» Available data

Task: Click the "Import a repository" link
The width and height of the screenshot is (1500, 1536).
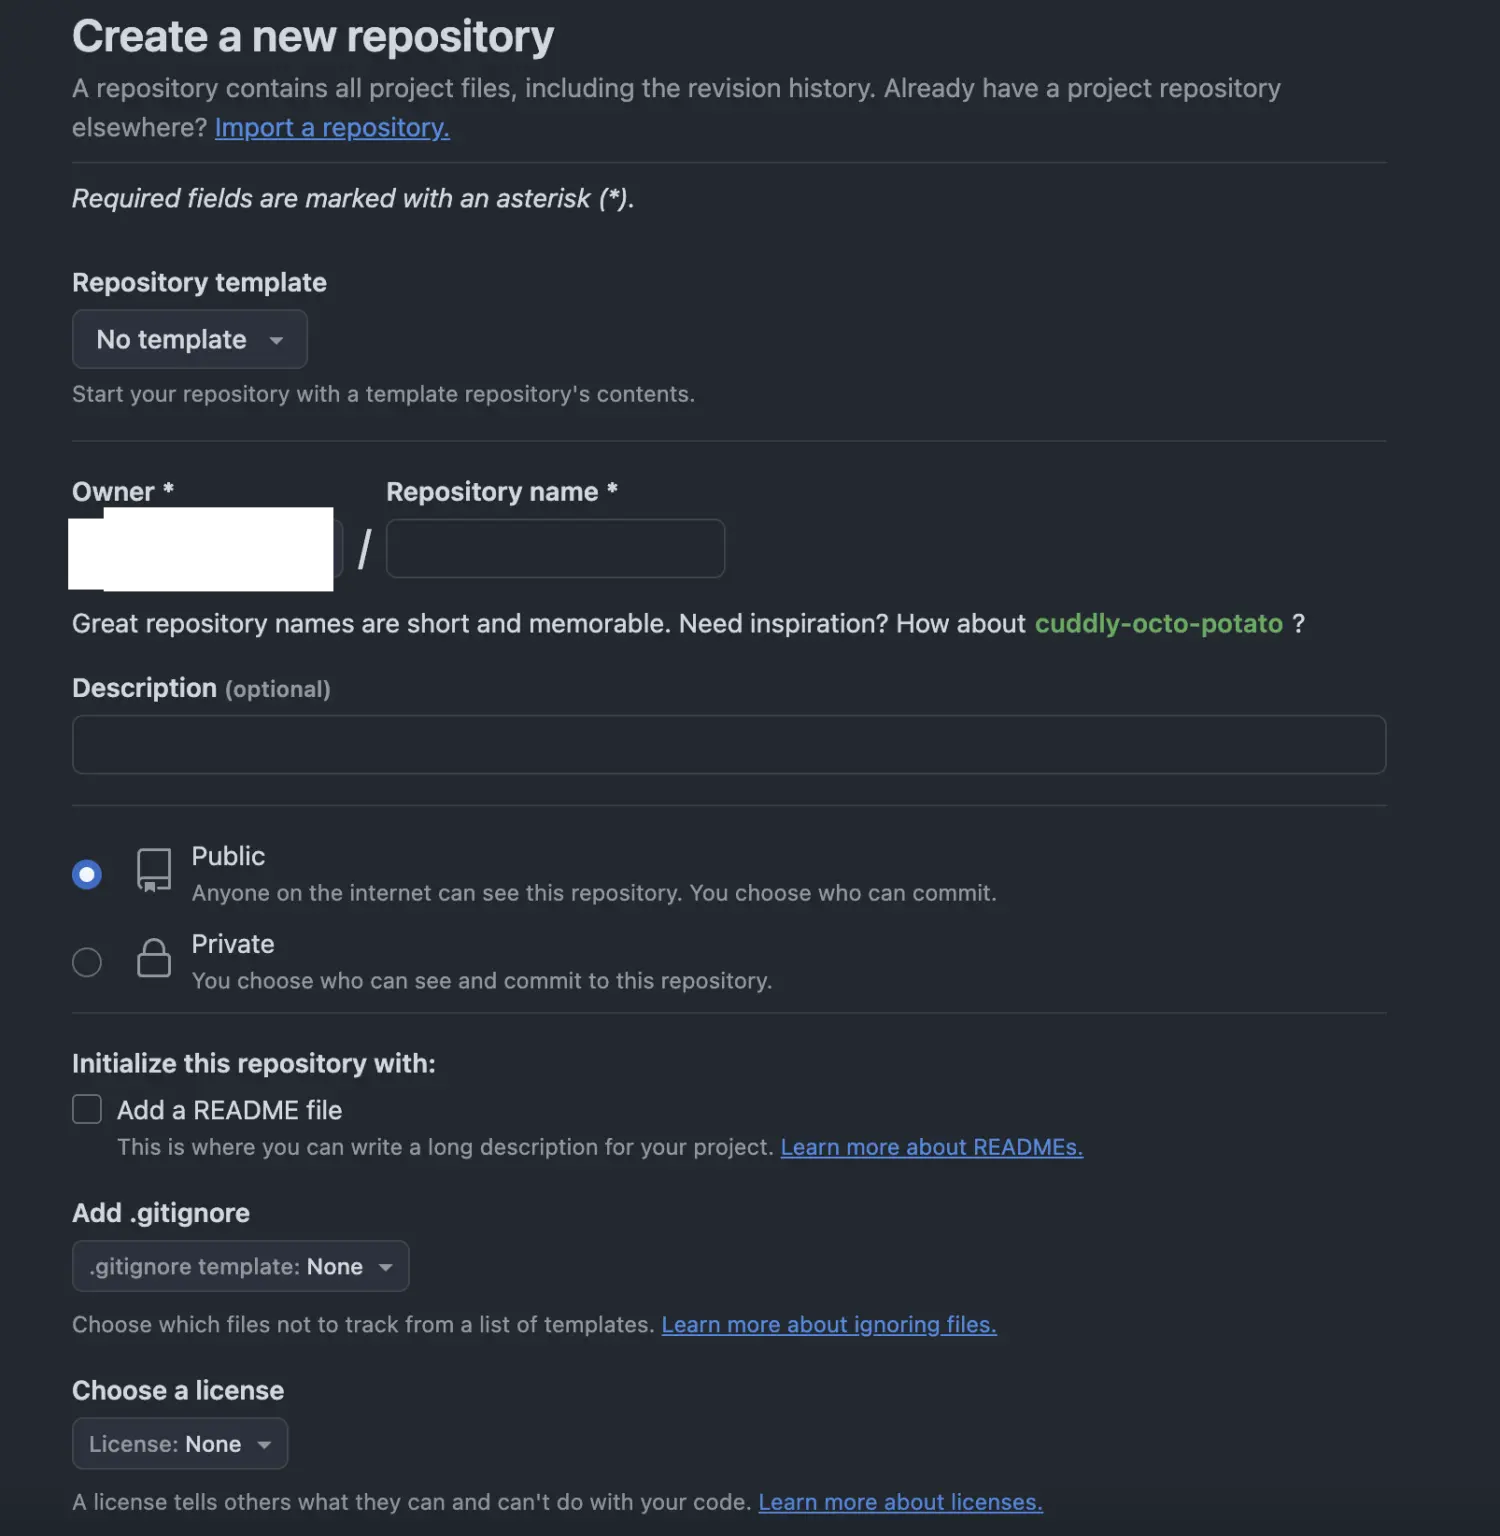Action: coord(331,127)
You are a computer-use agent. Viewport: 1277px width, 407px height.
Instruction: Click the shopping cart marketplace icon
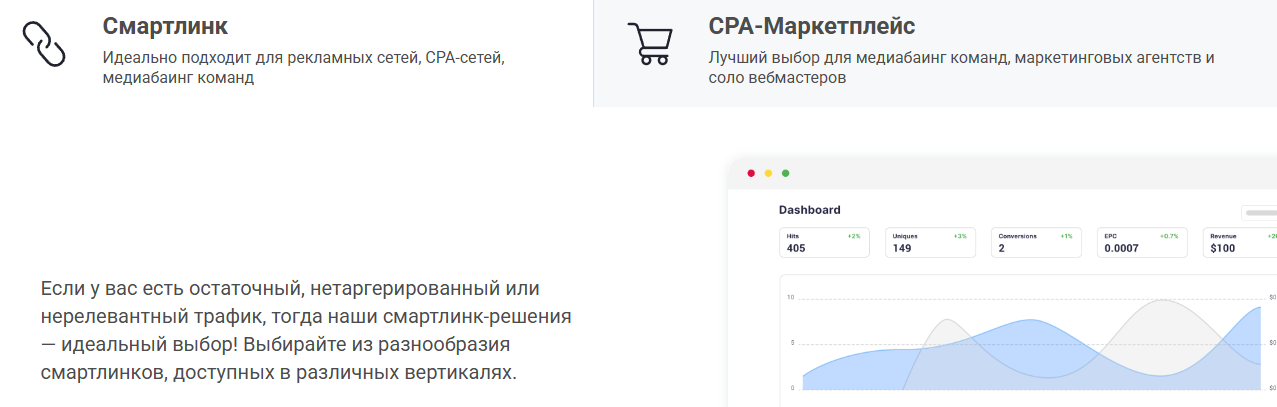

» Activity
Wherever a line of the entries holds the string "Click", copy that line.

» Task result
Task: Click the "Import a repository" link
Instruction: Click the shopping cart marketplace icon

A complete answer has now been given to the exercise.